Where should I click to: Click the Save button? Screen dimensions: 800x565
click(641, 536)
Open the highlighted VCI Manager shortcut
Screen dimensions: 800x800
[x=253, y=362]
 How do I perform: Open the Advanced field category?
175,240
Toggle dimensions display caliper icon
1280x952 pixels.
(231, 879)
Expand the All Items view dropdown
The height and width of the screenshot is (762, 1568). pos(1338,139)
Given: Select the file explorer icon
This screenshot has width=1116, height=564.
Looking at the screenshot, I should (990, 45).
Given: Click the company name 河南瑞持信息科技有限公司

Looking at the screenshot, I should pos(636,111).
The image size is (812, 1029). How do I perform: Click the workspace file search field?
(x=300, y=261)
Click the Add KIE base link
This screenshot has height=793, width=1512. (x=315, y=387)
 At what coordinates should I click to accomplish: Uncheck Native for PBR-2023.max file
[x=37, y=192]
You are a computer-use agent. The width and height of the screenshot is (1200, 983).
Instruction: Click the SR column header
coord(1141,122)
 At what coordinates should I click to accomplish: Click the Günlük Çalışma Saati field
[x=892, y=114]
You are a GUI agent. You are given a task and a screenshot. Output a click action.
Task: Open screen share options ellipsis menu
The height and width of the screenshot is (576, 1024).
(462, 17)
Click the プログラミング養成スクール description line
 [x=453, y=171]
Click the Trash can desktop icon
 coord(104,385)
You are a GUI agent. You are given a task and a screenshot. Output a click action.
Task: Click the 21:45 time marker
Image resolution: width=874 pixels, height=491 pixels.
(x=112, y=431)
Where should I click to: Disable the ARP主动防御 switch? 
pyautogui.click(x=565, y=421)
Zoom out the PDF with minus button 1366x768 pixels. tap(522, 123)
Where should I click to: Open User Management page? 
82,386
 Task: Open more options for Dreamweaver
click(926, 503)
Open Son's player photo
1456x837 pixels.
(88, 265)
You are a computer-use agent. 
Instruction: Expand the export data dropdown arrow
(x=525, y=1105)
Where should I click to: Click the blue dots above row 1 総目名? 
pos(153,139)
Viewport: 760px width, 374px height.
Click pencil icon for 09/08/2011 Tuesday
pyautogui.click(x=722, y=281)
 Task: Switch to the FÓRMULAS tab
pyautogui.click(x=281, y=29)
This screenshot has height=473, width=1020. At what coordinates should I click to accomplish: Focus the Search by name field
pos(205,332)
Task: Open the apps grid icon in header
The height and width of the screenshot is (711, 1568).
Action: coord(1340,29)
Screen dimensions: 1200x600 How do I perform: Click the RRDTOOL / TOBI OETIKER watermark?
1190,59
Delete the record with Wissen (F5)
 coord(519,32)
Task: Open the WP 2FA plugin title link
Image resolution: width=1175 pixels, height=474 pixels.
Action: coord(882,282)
++++
* Work task
Give the number of lines in the entries that contain "computer", and add nothing.

* Response below
2